* [BRIEF]: Continue the passage about the EASC-deficient alo1/alo1 mutants of C. albicans from the point where it stops.

* [SOURCE DOCUMENT]:
════════════════

The alo1/alo1 mutants show defective hyphal growth on solid Spider medium and corn meal agar, although not under all inducing conditions. Conditional defects in hyphal growth have been already observed in some other mutants, e.g., the cph1/cph1 (22) and the int1/int1 mutants (8). It is rather interesting that EASC affects the hyphal growth of C. albicans under some conditions. Some possibilities can be suggested: EASC may be required for proper operation of the components in a signal transduction pathway involved in the transition from yeast-like growth to hyphal growth, or a strong reductant activity of EASC may be needed in constituting normal cell wall structure in hyphal growth. It remains to be determined how EASC deficiency causes defective hyphal growth of C. albicans.

C. albicans is a member of the normal microbial flora and does not usually cause disease in immunocompetent hosts. However, C. albicans causes serious diseases in immunocompromised hosts such as leukemic, diabetic, organ transplant, and human immunodeficiency virus-infected patients. Elimination of C. albicans from an infected host requires the cooperation of many immune cells and several candidacidal mechanisms, among which oxygen-dependent killing mechanisms, mediated by a superoxide anion radical myeloperoxidase-H₂O₂-halide system, and reactive nitrogen intermediates, are crucial (37). Therefore, antioxidant defense systems are assumed to be essential for C. albicans to resist the host immune response and exhibit full virulence. In accordance with this view, exogenous antioxidants impair killing of C. albicans by neutrophils (38) and a catalase-deficient C. albicans strain is far less virulent for mice than the parental wild-type strain (40). The present study shows that the EASC-deficient alo1/alo1 mutant strain exhibits attenuated virulence. These results, taken together with the proved function of EASC as an important antioxidant molecule in C. albicans, suggest that EASC may be essential for C. albicans to stand against the oxidant-mediated killing actions of the host immune system.

════════════════

* [PROVIDED MATERIAL]:
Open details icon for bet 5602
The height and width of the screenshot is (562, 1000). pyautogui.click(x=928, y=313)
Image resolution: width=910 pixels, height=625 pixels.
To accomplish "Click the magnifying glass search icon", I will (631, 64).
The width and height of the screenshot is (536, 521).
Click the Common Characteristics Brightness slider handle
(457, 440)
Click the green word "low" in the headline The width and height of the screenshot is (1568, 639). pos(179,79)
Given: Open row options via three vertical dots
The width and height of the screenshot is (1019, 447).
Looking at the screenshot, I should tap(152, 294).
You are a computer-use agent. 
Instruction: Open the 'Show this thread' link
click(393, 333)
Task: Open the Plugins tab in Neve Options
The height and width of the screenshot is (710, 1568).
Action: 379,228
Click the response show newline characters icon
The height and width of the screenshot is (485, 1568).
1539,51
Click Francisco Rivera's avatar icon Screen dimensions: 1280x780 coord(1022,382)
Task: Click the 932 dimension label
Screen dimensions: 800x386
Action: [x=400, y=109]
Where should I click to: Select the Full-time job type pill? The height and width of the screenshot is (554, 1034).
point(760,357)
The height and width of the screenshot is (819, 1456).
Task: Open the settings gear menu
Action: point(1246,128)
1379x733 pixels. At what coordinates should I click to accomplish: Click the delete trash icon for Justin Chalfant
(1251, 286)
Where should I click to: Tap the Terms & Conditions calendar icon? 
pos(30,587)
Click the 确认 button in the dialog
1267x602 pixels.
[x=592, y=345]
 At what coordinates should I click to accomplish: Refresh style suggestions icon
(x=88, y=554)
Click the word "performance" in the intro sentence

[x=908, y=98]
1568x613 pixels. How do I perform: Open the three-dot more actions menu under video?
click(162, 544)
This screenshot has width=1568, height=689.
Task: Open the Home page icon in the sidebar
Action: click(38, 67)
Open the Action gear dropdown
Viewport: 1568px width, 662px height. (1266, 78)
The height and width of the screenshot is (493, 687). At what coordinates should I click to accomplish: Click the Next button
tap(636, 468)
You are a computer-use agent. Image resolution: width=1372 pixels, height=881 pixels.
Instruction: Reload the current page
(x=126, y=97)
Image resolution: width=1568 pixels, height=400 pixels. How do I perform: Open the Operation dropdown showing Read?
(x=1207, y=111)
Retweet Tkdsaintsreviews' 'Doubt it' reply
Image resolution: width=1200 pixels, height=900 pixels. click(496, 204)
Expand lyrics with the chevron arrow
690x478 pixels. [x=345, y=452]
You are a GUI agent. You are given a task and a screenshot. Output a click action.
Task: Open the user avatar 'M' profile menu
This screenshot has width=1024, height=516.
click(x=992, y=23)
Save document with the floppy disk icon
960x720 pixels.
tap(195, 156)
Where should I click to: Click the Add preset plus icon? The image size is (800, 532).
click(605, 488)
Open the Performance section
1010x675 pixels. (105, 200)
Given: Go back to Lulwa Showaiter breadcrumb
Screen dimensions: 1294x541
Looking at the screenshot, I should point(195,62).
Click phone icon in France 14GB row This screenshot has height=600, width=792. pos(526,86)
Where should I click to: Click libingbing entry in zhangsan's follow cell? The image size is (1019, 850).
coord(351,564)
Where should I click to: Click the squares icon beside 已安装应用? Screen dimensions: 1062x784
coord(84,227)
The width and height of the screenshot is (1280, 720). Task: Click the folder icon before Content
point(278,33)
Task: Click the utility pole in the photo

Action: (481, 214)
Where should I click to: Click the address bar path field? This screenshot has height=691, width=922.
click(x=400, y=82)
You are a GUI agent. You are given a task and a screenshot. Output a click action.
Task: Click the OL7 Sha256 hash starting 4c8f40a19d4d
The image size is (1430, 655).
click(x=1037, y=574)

════════════════

* [THE ANSWER]:
Nevertheless, there is a possibility that attenuated virulence of the alo1/alo1 strain may be attributed to its defective hyphal growth, considering the well-established fact that the transition from yeast-like to hyphal growth is important to C. albicans virulence (23). However, this possibility does not seem to be acceptable for the following reasons. (i) Although the alo1/alo1 strain exhibits suppressed hyphal growth on solid Spider medium and corn meal agar, it shows no difference from the wild-type strain when cultured on other media, including the one containing serum. This result strongly suggests that, when inoculated into the vein of a mouse, the alo1/alo1 strain will show a normal transition from yeast-like to hyphal growth. (ii) The cph1/cph1 strain shows defective hyphal formation similar to that of the alo1/alo1 strain but does not suffer any damage in its virulence for mice (23). Therefore, it is not likely that attenuated virulence of the alo1/alo1 strain is attributed to its defective hyphal growth.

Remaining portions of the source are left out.